YOUR GOAL:
As written and without pictures, set down the lines from the one that contains "Image resolution: width=629" through the end of the data.

Saved entries:
##########
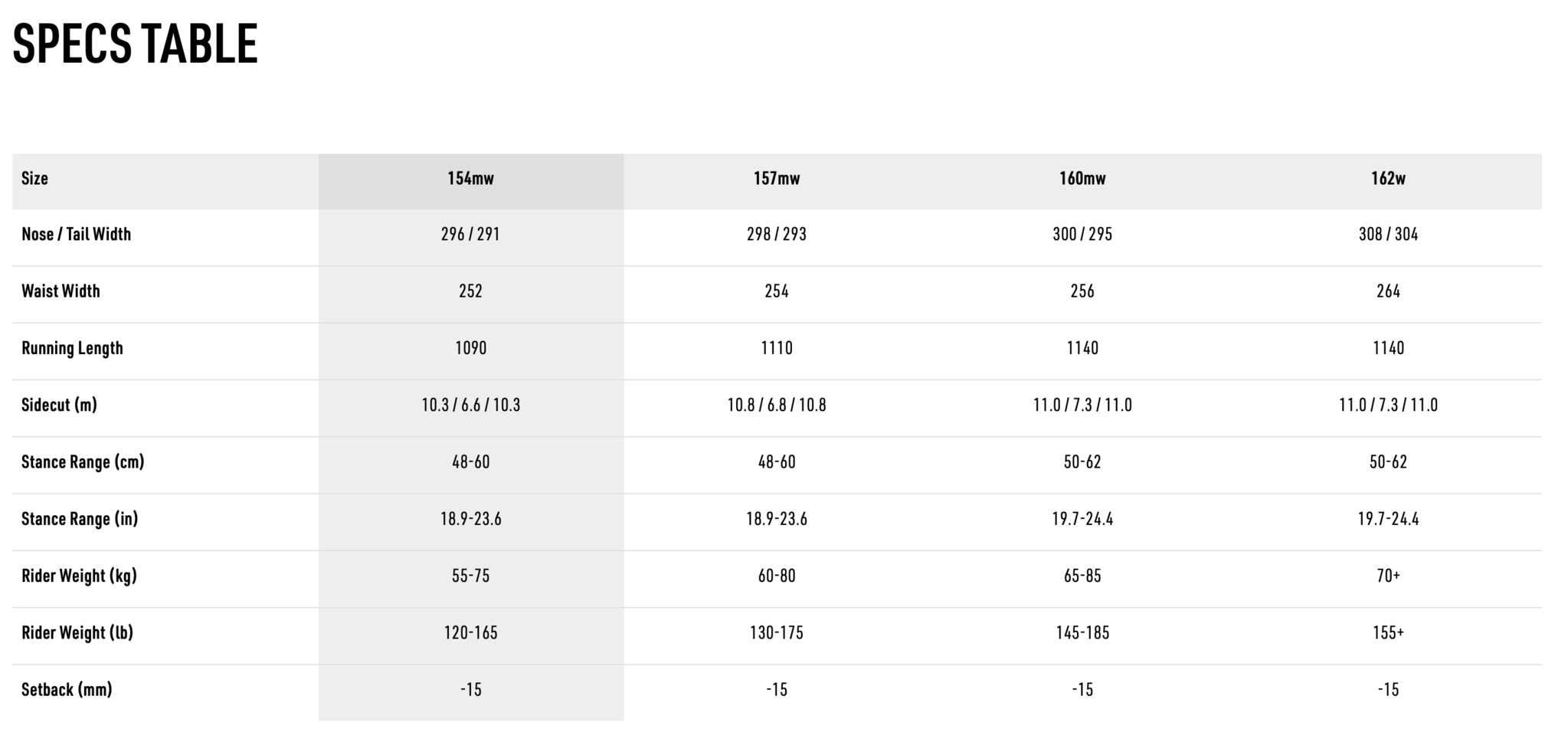
Task: Click the 145-185 rider weight value
Action: coord(1082,633)
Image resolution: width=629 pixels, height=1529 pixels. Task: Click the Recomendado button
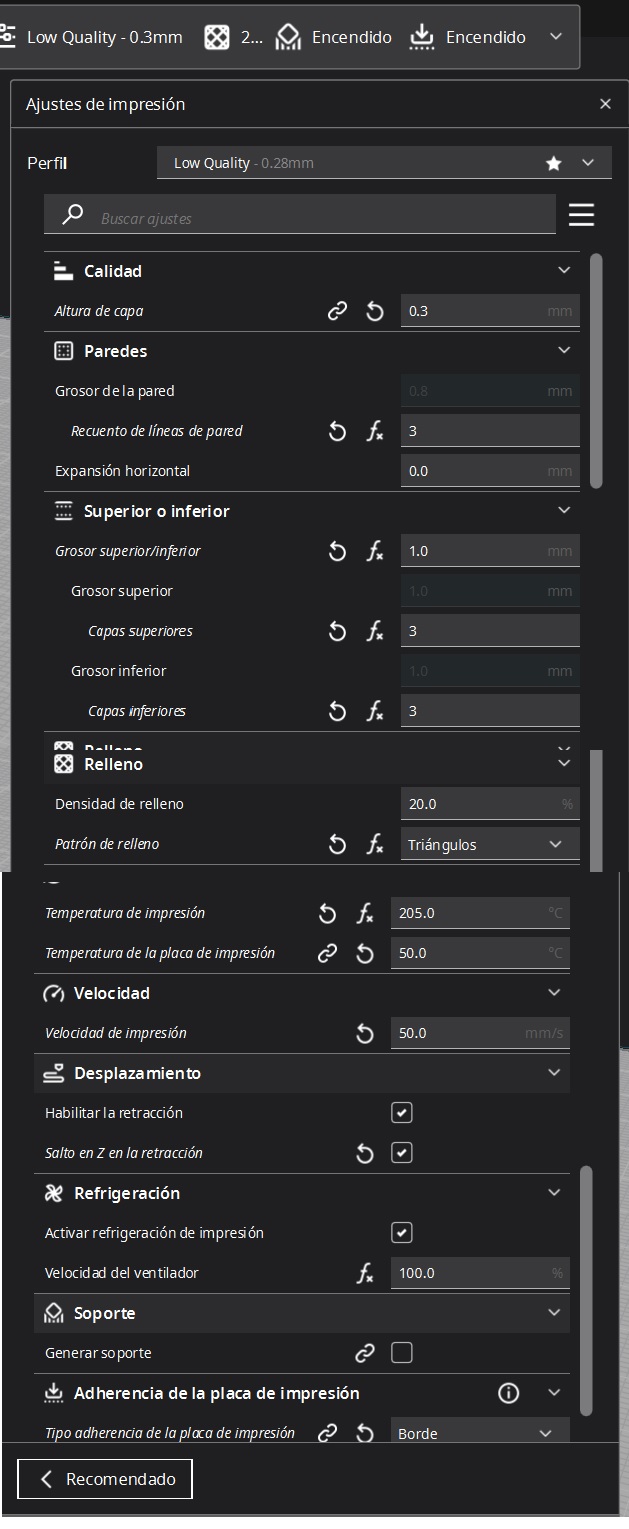point(105,1479)
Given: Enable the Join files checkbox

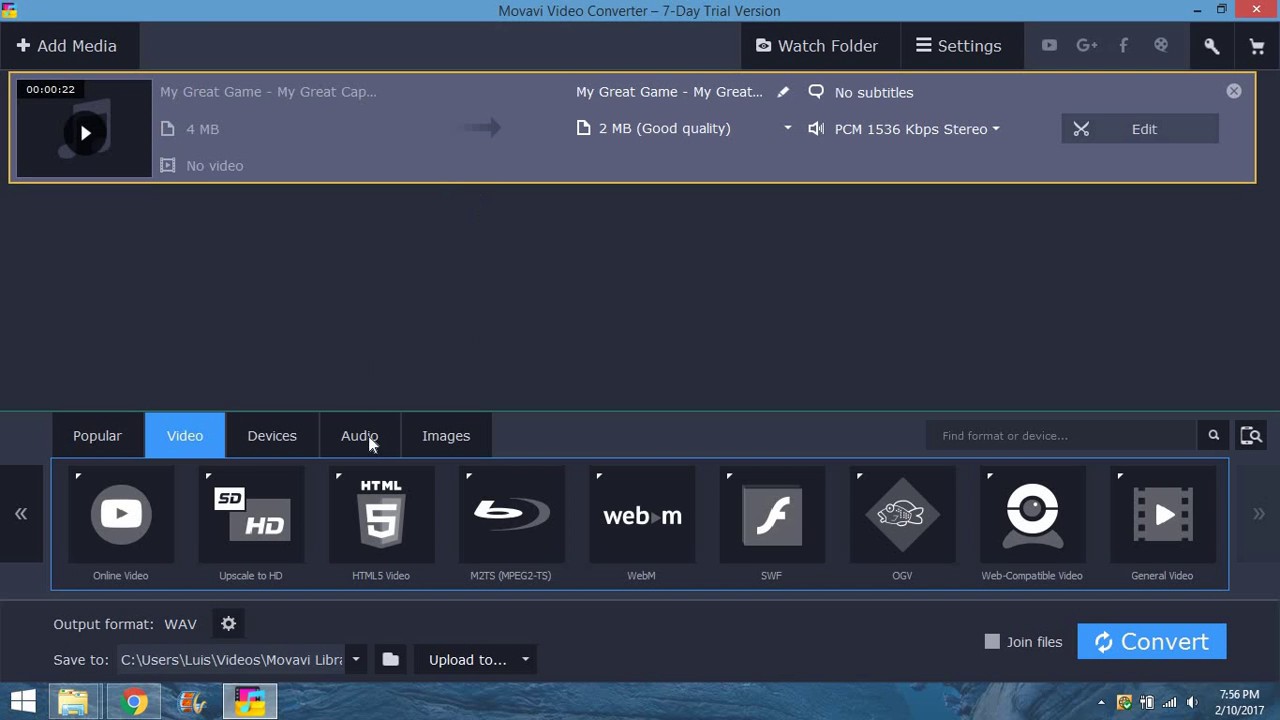Looking at the screenshot, I should 992,642.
##########
EXERCISE OUTPUT:
Image resolution: width=629 pixels, height=1529 pixels. Task: Click the Recomendado button
point(105,1479)
Given: Enable the Join files checkbox

Looking at the screenshot, I should 992,642.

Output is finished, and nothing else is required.